If Jefferson could somehow see the size, scope and power of what we call the news media today, he would be probably be stunned - and perhaps frightened for the nation he helped found. Why? Because it may be that the news has never been so well managed as it is in this country today.
A free press toppled Lyndon Johnson and Richard Nixon and caused Bill Clinton to be impeached. Reporters did so by mercilessly and unrelentingly reporting the truth - as opponents of the powers that be, not as apologists for politicians.
The television networks today - especially those that serve up round-the-clock news - are in an unending contest to produce the next scoop. The same stale bits of information are chewed over and spat out repeatedly until a fresh scrap of rumor or innuendo comes to light.
In fact, I think it was Jon Stewart of the satirical "Daily Show" who said that the electronic media was so desperate at times for fresh material to air during the most recent invasion of Iraq, it showed reruns from the first War Gulf War.
Some praised the embedded reporters of the Iraq war as a magnanimous gift from the Bush administration. I think that remains to be seen. The most honest of reporters embedded with a military unit cannot help but be aware that they are present only through the good graces of the government - nor can they be expected to stay remotely objective while living with soldiers on a daily basis.
Have no doubt that the press can be managed, played like a harmonica, in fact. Since taking office, George W. Bush has held only eight press conferences - that is to say, press conferences where he formally faced the press and took all questions without a foreign leader or other public figure beside him. By comparison, during the same length of time in office, Lyndon Johnson had held 52, Nixon 16, Ford 37, Carter 45, Reagan 16, the elder Bush 58 and Clinton 30.
In terms of public appearances, George W. Bush may well be the most visible president in history, but scripted speeches are considerably safer than press conferences where a president can be asked tough questions for which there are no written slogans. Of course, the potentially embarrassing questions can be largely eliminated with a little intimidation. Just ask Helen Thomas.

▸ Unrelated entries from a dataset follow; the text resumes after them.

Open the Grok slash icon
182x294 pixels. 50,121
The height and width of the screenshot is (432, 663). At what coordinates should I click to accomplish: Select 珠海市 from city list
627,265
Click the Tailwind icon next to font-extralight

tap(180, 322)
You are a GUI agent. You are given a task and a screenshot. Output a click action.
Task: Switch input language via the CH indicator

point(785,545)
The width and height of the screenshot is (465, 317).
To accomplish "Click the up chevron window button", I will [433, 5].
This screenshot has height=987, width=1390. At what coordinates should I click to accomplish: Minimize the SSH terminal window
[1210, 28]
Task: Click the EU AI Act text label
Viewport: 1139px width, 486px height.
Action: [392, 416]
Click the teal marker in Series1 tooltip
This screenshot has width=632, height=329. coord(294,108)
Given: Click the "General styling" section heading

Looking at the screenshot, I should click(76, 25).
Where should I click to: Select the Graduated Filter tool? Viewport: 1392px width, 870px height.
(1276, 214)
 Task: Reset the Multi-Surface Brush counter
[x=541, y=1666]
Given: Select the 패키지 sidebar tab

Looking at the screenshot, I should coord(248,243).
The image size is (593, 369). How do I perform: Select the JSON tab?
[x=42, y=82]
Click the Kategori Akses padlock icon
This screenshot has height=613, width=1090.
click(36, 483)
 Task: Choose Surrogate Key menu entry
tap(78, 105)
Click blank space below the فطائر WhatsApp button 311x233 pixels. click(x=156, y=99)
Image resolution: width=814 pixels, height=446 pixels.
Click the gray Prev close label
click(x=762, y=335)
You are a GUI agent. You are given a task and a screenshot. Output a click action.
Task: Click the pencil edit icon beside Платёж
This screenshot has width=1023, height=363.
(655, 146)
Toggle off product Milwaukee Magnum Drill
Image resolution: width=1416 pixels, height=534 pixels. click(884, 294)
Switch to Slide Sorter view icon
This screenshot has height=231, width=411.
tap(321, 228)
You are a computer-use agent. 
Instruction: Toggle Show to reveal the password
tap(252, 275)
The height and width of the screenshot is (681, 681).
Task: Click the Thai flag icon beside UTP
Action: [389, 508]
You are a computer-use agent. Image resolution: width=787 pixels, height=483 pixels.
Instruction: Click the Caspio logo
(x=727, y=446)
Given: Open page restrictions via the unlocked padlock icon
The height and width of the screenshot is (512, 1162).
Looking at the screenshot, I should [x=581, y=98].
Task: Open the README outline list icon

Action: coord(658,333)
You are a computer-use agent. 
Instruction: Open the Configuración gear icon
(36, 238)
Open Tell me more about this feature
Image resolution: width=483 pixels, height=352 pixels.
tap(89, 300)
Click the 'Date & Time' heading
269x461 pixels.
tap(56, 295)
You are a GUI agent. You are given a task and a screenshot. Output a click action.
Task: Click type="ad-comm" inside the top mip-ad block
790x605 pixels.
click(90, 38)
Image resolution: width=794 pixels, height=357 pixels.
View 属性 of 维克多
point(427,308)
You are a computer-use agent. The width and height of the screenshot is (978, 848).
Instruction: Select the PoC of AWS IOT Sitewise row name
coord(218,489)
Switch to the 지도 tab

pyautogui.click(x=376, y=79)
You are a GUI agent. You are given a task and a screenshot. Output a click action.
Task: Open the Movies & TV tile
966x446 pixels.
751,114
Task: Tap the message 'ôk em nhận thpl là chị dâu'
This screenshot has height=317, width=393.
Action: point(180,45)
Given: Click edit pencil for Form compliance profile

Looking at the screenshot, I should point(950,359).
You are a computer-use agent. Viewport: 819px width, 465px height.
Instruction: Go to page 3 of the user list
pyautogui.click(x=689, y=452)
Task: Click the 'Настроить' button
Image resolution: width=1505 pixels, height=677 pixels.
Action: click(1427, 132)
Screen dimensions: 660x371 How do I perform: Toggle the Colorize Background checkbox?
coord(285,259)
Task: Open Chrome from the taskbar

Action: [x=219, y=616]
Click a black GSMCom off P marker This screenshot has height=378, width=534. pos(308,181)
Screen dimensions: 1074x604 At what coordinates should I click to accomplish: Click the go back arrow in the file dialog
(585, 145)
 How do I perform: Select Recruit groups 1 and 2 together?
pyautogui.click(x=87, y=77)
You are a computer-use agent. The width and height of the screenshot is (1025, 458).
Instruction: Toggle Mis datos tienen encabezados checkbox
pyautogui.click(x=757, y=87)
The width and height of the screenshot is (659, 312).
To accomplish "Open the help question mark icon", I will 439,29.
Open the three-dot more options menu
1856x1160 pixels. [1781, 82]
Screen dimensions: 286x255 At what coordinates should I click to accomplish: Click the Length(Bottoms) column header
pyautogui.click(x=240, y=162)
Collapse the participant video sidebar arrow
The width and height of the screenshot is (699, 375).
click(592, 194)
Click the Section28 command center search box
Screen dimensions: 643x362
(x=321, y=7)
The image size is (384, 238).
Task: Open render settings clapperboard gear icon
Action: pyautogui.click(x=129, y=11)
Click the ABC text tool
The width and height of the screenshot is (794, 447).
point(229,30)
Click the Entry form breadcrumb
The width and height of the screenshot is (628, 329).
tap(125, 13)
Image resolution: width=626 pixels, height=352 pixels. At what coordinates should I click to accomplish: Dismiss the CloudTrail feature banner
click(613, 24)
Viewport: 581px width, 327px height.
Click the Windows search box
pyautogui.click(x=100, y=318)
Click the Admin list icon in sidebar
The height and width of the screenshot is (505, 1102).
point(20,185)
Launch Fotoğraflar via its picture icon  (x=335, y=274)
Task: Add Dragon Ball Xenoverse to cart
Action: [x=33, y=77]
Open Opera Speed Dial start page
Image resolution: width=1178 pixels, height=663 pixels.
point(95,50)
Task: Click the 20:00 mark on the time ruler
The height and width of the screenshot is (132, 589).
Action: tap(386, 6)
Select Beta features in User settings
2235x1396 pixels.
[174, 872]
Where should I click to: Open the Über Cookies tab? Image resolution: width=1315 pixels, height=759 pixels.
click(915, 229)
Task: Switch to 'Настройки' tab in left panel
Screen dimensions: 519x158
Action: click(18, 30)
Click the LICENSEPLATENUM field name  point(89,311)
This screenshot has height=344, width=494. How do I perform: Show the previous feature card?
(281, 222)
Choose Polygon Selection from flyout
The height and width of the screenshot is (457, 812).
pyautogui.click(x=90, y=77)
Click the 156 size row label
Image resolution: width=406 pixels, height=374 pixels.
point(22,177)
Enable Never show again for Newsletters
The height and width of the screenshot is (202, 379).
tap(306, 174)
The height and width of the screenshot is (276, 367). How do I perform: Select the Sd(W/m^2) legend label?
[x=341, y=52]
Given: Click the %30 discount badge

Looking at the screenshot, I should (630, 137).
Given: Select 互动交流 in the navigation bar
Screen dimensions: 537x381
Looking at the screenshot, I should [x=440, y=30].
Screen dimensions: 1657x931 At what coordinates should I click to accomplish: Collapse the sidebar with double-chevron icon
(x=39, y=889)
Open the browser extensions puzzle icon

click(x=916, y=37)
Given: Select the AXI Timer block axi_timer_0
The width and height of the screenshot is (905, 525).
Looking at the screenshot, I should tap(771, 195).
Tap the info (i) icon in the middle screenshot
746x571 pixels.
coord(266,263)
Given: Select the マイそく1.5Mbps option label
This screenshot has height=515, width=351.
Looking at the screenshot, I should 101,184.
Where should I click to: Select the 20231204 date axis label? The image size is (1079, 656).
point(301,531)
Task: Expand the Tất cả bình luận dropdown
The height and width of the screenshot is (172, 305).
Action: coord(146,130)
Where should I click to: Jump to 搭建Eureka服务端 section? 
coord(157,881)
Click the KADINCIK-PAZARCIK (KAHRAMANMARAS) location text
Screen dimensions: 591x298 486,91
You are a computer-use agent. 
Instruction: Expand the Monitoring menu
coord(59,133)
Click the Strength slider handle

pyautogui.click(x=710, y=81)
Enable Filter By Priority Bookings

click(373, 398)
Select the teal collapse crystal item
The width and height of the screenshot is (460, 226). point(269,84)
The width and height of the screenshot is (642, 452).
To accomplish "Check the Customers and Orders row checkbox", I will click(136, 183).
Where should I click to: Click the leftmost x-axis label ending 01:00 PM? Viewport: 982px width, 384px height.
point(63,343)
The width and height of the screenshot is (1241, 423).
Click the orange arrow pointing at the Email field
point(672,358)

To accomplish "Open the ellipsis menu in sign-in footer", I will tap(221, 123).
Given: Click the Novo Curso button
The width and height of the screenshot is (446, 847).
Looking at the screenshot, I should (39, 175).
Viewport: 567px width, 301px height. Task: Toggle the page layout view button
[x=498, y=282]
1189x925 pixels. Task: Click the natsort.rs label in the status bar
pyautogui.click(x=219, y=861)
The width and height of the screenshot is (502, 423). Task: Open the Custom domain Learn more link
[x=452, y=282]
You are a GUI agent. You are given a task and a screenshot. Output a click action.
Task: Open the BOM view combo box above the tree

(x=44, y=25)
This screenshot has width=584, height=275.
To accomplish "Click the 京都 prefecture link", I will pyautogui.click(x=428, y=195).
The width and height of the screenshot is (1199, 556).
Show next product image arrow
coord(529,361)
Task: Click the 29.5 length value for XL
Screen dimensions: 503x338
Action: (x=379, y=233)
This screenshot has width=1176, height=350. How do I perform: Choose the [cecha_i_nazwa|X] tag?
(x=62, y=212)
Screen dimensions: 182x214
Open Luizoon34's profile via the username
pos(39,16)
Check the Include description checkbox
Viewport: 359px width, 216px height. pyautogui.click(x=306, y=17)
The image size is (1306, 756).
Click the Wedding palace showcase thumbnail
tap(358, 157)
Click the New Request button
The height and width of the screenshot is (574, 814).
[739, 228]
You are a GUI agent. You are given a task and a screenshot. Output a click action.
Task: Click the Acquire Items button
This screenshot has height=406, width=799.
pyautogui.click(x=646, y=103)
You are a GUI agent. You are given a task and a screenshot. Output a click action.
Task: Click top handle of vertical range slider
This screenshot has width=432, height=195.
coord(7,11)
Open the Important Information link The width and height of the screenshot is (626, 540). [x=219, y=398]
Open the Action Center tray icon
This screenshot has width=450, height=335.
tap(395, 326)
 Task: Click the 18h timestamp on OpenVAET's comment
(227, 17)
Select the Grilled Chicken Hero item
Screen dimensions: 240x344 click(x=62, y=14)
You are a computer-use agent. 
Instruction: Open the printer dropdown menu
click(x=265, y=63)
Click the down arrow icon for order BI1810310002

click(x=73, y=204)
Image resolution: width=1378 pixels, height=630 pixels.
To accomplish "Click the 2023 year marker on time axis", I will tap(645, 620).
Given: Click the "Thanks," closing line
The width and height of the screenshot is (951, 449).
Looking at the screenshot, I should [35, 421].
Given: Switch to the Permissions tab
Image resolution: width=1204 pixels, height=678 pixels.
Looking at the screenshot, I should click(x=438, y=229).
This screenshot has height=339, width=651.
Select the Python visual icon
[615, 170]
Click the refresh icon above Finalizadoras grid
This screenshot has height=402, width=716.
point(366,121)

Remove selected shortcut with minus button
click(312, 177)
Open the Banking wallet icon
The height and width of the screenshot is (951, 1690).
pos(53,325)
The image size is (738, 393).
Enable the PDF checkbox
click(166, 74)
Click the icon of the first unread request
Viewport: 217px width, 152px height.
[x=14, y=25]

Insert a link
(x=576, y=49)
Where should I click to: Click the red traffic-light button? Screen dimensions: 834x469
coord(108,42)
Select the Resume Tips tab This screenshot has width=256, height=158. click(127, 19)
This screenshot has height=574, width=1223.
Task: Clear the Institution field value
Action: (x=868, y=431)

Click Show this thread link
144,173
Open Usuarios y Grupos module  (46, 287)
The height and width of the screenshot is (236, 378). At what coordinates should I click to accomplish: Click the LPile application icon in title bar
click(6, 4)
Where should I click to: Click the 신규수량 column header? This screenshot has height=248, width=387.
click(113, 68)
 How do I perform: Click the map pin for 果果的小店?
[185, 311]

Thomas is 82 years old and has covered every president since Kennedy. She has had a place on the front row of White House press conferences, first as a reporter and now as a columnist, for as long as most of her fellow White House journalists can remember. There was a long-standing tradition of Thomas closing presidential press conferences, with a "Thank you, Mr. President."
At Bush's March 7, 2003, press conference, however, following a period during which Thomas had dragged Ari Fleischer, Bush's press secretary, over the coals - the president's people apparently moved to protect their boss from dangerous elderly journalists. Thomas found herself sitting in the third row, and the president didn't call on her at all.
The president's friends in the news media immediately jumped to his defense on the grounds that Thomas had said nasty things about Bush and was not an unbiased reporter. Well, duh. She is a columnist, and columnists are paid to write opinions. And the last time I read the United States Constitution, it was perfectly legal to criticize the president or anyone else.
You can't blame Bush, I suppose. It's been said that Thomas has more testosterone than any other White House journalist. Besides, it's not like it's any of our business what the president is doing. After all, he did receive a mandate of nearly 50 percent of the people who voted in the last election - and it is his country. Just ask him.